Sandro attributes the turnaround in Tottenham’s fortunes to Redknapp, who assumed their reins in 2008, and the quality at the 64-year-old’s disposal. “His touch has helped,” said the club’s No30. “Things have changed since he came here.
"But the players have also been very important. If you look at the squad, we’re on the same level as Chelsea, Manchester [United], and not just the first-teamers. The squad is very strong. The turnaround owes to a mixture of the two: Harry and the squad.”
With the north London club now trailing City by eight points, Sandro’s optimism might seem misplaced. Take a look at the statistics, however, and you can see why he is itching to get back and keep Tottenham's championship push alive. Prior to his injury setback at the start of January, Harry Redknapp’s side had won nine out of their previous 12 games, and over the course of the season as a whole they have won seven and drawn three of the ten matches he has started.
“I’ve been thinking about that run lately and the other wins we’ve had when I’ve come off the bench,” he said. “I’m pleased with the stats and with how it’s all working out. The fans have taken to me, and that’s great because I haven’t been here that long. Things have gone well whenever I’ve played this season, and that’s why I feel we’re still in the mix for the title.”
Sandro's current injury problems are not the only obstacle he has faced this season. The knock he picked up during last July’s Copa America kept him on the fringes of the first team until November, forcing him to work doubly hard to regain Redknapp’s confidence. On the upside, that spell on the sidelines allowed him to gain a better understanding of English football, having struggled to come to terms with it on his arrival from Internacional in 2010.

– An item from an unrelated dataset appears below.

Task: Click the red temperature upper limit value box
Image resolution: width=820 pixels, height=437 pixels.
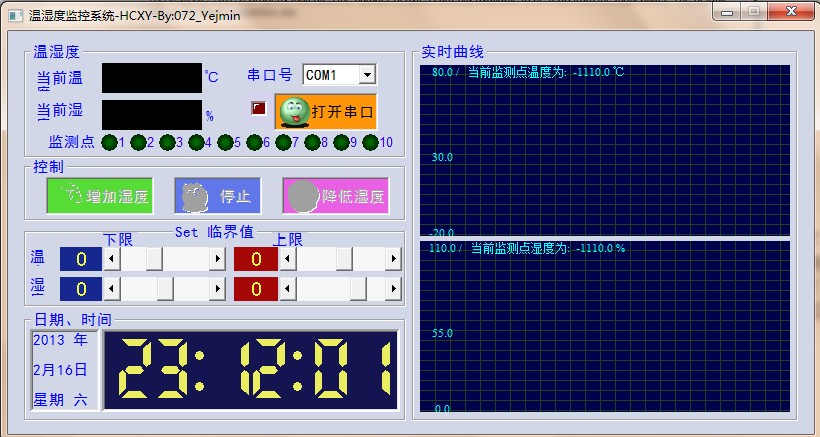Action: pos(256,260)
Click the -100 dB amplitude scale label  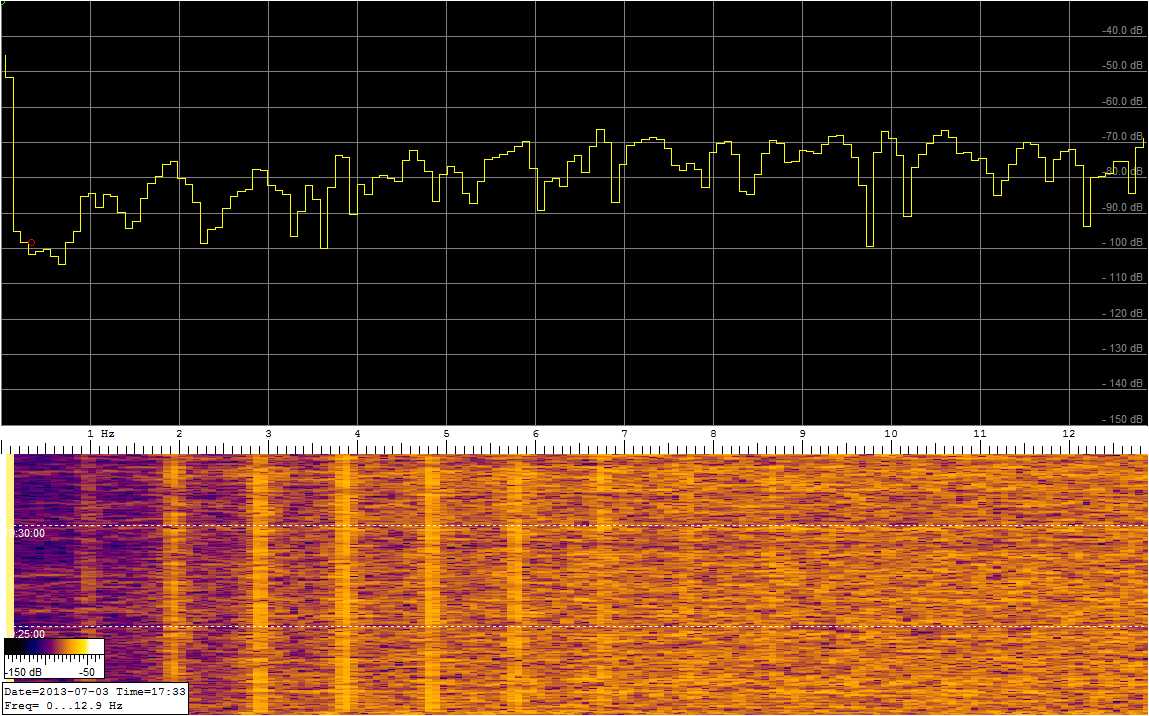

“Obviously it helps to be more fluent in English,” he explained. “I take part in conversations more now and there’s less stuff that goes over my head. But it was also important for me to get used to the style of play here. They play a physical game, which I enjoy, and everyone’s seen how committed and determined I am.”
We’ve got a great squad, and we’ve got to think bigger than just a Champions League place. After what we’ve done in recent years – beating Milan, Inter, great teams – we’ve moved up a level and everybody is aware of this.
Another attribute that has earned Sandro acclaim in England is his ability to raise his game on the big occasion: “That’s helped me settle down even more, as did getting a decent run of games. I got an opportunity against Milan (in last season’s UEFA Champions League) and after showing that I deserved to get a few more chances, I earned a bit of breathing space for myself. Then I had a good game against Chelsea and even managed a goal (in April 2011). After those performances I think Harry felt I was good enough for a starting place.”
Olympic ticket and gold the targets
Sandro’s experiences in the Premier League could well help him fulfil another goal: a place in the Brazil squad for this year's Men's Olympic Football Tournament in London. Featuring prominently in national coach Mano Menezes’ plans to begin with, he produced a fine goalscoring performance in a friendly against Gabon last November only to drop out of the side thereafter. The task now is the same as the one he faces at White Hart Lane: to win his place back in double-quick time.
“I’ve been thinking about the Olympics for the last three years, and the time has finally come,” Sandro said, expressing his determination not just to make the squad but to win gold too. “I want a starting place in A Seleção and to work my way into Mano’s plans for 2014. I’ve not really had a good run in the side yet but I know I’ve picked up an awful lot of good things in England, like how to stay tight on opposing players and push into attack. In tactical terms I’ve come on a lot here.”
Though time is at a premium, Sandro feels sure he can achieve all his aims in the months ahead, and enjoy success at what is a decisive phase in his club and international career. “I hope to finish this season in the same way I finished 2011, and then go on to the Olympics,” he said, mapping out the year ahead. “This is the only chance I’ll have. I want to be a champion and make history."